— What to do —
Nothing but the lines from the one containing "Shop the new sizes (137, 43)" to the end of the records below should be output, each exactly as written.

:: Supplied material ::

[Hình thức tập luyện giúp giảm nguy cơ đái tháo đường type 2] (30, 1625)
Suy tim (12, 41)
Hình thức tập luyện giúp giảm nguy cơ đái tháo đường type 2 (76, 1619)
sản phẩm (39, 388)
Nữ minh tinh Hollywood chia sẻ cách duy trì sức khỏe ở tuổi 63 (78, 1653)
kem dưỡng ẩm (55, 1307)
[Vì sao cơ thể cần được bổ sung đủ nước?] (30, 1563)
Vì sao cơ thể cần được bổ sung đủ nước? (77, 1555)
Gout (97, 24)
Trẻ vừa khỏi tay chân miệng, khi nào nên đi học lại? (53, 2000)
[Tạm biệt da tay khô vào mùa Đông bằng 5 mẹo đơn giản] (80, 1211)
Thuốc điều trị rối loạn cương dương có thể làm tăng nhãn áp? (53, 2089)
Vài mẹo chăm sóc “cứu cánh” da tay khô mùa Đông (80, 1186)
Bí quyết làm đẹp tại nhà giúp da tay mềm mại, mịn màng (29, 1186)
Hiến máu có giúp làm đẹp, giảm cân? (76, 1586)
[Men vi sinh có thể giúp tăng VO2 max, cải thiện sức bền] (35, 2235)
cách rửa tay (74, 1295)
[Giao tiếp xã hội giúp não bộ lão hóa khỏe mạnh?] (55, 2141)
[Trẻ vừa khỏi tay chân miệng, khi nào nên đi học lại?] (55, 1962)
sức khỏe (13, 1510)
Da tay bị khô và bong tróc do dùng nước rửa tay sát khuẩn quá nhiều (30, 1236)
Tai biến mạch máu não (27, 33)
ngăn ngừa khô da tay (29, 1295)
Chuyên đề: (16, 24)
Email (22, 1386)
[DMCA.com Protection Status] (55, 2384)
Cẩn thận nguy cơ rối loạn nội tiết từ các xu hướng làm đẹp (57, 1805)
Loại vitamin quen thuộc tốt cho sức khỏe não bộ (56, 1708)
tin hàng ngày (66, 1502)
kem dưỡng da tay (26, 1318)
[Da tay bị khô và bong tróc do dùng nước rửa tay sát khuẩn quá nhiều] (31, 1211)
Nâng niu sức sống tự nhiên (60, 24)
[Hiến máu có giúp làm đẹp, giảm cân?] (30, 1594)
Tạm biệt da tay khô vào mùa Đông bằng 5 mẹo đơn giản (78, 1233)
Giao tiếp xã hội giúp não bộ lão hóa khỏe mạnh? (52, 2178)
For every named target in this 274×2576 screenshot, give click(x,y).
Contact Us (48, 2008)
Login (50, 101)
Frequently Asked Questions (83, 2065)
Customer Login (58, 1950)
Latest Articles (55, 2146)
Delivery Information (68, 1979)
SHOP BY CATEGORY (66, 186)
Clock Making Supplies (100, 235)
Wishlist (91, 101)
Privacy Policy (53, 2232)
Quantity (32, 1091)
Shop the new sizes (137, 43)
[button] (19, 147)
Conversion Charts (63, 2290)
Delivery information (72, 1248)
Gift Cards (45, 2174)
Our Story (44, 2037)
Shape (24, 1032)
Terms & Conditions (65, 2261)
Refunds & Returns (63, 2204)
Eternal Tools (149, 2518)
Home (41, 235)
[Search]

:::

— Exercise output —
Shop the new sizes (137, 43)
[button] (19, 147)
Conversion Charts (63, 2290)
Delivery information (72, 1248)
Gift Cards (45, 2174)
Our Story (44, 2037)
Shape (24, 1032)
Terms & Conditions (65, 2261)
Refunds & Returns (63, 2204)
Eternal Tools (149, 2518)
Home (41, 235)
[Search]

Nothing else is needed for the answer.